TASKS AND EXERCISES
(A) Please repeat, word for word, the stretch of the Prescott article from "A lot of other" through "it’s made from.".
(B) In the Prescott article, condense the paragraph beginning "Prescott represents a change" into a shorter version that keeps its main facts.

What might that deeper problem be?
The Core Problem: Dubious Dielectics?
Increasing the pipeline of Prescott from twenty to thirty stages at the last minute is a pretty (add expletive of your choice) desperate move by Intel. After all, the latest 130nm Northwoods don’t fall all that short of the 4GHz goal right now. Historically, just a die-shrink ought to get Intel well over 4GHz with no fuss.
It indicates that there is something hellaciously more wrong than 865/875 MOSFETs being a little on the wimpy side. Combine that with the whispers about power consumption, which indicate that the normal big drop in wattage you get from a process shrink just isn’t happening, and there’s something very fundamentally wrong.
What is this likely to be?
Prescott represents a change in how Intel chemically makes CPUs. Prescotts are supposed to be made using strained silicon and low-k dielectrics. These are changes meant to speed transistor and chip speeds, and is rather trickier stuff to use than older higher-k dielectrics.
A lot of other chip manufacturers had problems with 130nm production, and a big reason for that happening was the use of low-k dielectrics at 130nm.
Well, Intel has taken the plunge with low-k at 90nm, along with strained silicon. That’s the biggest difference between Prescott and Northwood: what it’s made from.
And when things aren’t working out, they have to be considered the prime suspects for the reasons why it’s not working out.
Especially when Tejas is being pushed back six months, ostensibly to come with a better strained silicon/low-k formula.
The Building Blocks Are Broken
The last-minute extension of the pipeline and the apparent reason for the delay in Tejas add the last necessary pieces to the puzzle. There may indeed also be some electrical problems that would or would not be there, but the core problem is most probably with the electrochemistry.
And that is a very bad problem, indeed, and not one that can be “fixed” by waiting for socket T.

INFORMATION SUPPLIED
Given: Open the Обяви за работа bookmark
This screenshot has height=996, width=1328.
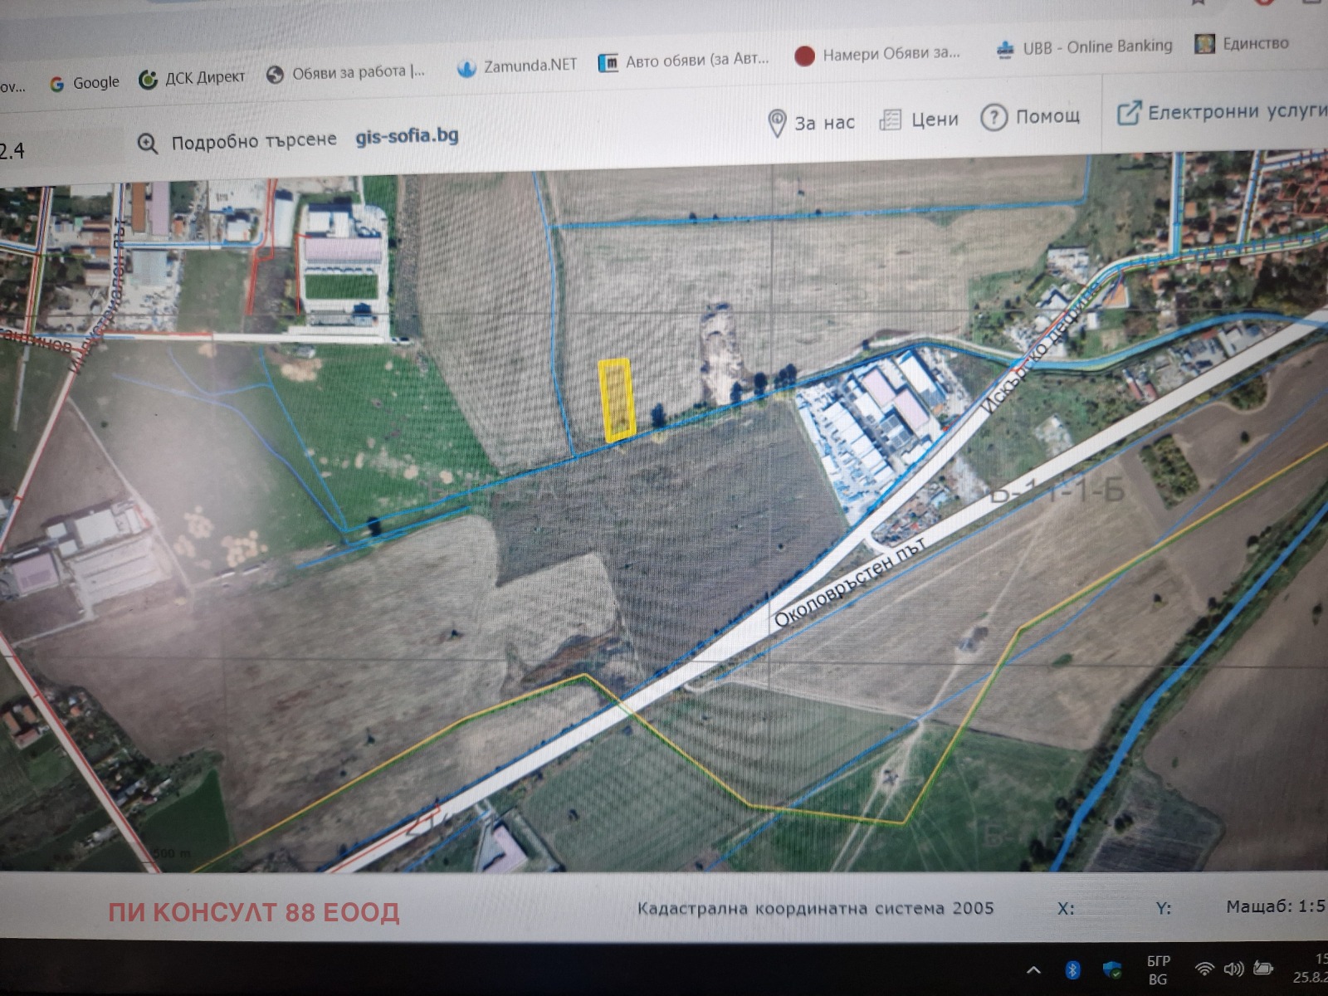Looking at the screenshot, I should 346,73.
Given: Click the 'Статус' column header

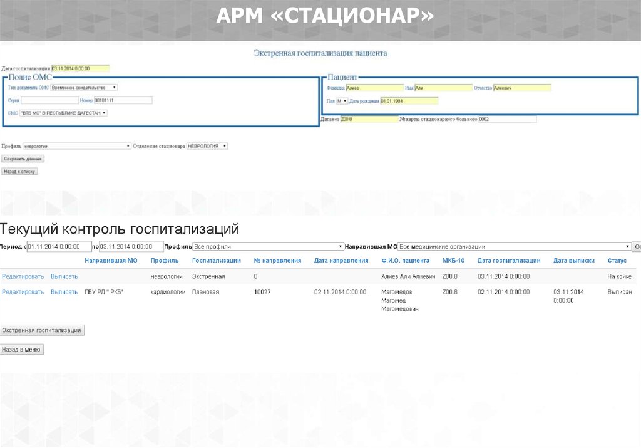Looking at the screenshot, I should pos(617,261).
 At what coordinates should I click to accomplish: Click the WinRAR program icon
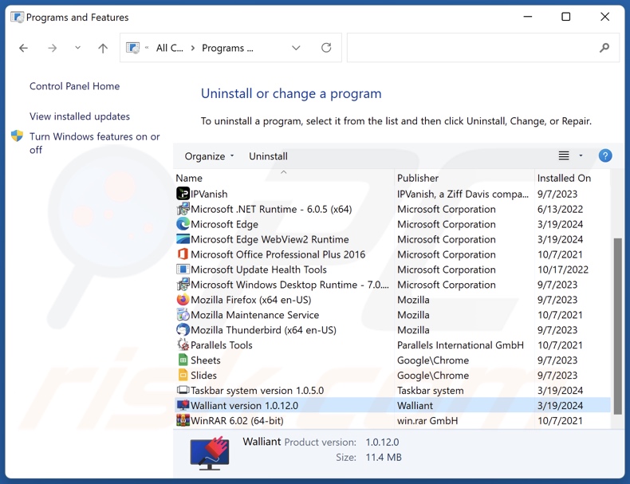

ANSWERS IN ORDER
(A)
A lot of other chip manufacturers had problems with 130nm production, and a big reason for that happening was the use of low-k dielectrics at 130nm.
Well, Intel has taken the plunge with low-k at 90nm, along with strained silicon. That’s the biggest difference between Prescott and Northwood: what it’s made from.

(B) Prescott changes how Intel chemically makes CPUs. It uses strained silicon and low-k dielectrics, which are meant to raise transistor and chip speeds but are trickier to use than the older higher-k dielectrics.